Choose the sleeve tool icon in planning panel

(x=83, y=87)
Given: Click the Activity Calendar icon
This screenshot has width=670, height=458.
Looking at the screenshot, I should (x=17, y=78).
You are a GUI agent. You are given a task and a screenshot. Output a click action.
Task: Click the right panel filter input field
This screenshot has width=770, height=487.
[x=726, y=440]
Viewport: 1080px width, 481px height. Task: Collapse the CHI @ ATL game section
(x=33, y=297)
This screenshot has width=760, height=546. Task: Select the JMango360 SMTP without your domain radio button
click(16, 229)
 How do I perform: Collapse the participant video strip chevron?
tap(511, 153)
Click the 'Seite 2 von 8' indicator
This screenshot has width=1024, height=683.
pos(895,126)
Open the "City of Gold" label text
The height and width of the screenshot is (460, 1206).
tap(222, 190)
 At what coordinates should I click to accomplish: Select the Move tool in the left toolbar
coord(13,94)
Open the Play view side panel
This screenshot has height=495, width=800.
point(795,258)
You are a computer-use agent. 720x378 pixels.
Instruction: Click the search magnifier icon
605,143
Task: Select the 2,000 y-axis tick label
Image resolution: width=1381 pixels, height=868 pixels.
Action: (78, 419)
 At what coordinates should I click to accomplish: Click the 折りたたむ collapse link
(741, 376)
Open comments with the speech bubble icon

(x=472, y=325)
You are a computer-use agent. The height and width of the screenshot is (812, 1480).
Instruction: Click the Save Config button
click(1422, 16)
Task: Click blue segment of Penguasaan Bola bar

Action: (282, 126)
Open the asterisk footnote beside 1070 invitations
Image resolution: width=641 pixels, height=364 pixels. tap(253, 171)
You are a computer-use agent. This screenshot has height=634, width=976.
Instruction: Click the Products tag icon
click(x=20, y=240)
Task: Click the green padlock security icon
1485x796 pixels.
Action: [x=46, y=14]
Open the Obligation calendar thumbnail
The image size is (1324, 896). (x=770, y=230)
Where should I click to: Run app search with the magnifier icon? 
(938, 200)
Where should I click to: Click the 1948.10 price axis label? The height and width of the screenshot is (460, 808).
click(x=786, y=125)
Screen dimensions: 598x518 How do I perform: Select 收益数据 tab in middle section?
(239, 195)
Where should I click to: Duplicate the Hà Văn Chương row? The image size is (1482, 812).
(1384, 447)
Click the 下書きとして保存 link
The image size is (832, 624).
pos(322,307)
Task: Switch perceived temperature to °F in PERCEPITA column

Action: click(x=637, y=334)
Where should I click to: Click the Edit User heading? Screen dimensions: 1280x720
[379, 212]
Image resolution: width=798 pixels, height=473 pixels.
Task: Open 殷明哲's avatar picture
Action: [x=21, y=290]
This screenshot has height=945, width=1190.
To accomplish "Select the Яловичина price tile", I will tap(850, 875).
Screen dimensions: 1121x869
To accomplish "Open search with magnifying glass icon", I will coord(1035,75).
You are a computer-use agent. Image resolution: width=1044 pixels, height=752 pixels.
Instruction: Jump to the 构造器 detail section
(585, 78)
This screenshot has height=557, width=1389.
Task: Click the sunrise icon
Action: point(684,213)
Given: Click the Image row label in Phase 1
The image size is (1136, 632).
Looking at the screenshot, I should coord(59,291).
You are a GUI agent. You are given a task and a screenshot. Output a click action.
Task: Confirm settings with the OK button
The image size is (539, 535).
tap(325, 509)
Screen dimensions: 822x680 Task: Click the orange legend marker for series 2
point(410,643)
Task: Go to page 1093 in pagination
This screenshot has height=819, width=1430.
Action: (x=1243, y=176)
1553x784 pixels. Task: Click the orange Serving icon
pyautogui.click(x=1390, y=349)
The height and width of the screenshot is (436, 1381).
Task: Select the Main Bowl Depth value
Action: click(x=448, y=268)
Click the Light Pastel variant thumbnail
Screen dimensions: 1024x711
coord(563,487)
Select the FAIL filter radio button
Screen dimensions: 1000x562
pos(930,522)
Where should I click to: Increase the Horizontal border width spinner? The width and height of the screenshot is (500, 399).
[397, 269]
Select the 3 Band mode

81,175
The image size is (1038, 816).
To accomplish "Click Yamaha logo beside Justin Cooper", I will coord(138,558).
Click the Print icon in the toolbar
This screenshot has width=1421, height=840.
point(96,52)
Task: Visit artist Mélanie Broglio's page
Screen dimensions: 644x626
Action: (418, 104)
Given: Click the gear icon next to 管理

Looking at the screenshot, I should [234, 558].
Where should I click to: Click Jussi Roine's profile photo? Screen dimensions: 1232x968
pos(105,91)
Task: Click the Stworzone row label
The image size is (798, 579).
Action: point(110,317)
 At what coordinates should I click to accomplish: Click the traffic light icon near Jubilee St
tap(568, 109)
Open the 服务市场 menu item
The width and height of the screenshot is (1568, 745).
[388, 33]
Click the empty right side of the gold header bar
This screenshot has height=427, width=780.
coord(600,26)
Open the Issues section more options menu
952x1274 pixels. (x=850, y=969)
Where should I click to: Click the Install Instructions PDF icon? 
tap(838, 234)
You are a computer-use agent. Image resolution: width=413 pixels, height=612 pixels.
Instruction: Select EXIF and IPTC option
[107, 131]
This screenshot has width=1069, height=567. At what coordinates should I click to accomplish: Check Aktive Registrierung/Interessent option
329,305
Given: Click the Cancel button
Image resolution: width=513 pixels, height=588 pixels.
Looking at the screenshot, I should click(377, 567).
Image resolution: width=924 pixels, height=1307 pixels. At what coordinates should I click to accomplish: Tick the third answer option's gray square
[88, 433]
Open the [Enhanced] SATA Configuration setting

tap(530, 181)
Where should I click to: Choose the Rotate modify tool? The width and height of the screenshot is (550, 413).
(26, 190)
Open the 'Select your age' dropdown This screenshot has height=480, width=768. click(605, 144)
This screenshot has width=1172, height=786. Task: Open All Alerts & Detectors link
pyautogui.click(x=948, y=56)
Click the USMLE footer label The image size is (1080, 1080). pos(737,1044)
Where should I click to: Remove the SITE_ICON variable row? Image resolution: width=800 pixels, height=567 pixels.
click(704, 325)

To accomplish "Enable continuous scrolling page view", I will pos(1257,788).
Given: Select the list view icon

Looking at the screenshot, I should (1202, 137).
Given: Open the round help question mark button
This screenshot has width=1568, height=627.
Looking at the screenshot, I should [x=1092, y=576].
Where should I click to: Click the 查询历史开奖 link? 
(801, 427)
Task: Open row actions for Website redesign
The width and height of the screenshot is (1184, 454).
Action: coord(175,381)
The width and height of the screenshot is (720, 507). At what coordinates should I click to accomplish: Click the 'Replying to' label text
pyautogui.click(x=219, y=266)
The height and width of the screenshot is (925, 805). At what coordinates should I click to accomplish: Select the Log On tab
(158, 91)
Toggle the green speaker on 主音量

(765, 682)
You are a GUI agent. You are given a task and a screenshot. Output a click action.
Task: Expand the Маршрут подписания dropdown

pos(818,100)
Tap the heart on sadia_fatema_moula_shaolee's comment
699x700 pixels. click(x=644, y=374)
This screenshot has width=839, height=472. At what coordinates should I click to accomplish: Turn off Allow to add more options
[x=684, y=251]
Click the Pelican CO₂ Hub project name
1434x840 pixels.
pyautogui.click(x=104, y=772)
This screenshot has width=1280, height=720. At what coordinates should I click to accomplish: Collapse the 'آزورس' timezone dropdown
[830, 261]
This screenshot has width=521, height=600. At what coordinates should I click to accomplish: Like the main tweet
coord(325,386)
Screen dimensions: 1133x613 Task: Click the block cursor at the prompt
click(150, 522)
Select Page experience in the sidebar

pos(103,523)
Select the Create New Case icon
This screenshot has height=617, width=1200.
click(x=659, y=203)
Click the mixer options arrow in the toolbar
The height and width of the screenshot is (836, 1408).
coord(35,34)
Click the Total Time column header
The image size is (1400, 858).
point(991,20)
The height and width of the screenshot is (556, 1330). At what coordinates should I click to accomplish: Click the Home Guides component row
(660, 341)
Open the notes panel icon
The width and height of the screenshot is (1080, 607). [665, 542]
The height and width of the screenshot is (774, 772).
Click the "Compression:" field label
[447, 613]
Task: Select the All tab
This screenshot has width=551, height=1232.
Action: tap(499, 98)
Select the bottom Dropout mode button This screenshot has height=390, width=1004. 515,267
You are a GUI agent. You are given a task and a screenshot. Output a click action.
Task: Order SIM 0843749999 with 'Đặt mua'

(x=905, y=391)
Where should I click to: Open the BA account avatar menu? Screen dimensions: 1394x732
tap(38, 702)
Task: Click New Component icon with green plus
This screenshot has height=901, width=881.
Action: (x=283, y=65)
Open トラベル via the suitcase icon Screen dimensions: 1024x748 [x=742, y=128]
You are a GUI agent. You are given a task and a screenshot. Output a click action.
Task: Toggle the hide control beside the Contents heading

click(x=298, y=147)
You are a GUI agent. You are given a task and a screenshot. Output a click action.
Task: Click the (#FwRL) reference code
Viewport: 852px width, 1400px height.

[EXERCISE]
Look through the records and copy every line that has the word "filter".

[FINAL ANSWER]
Task: Click the right panel filter input field
Select the FAIL filter radio button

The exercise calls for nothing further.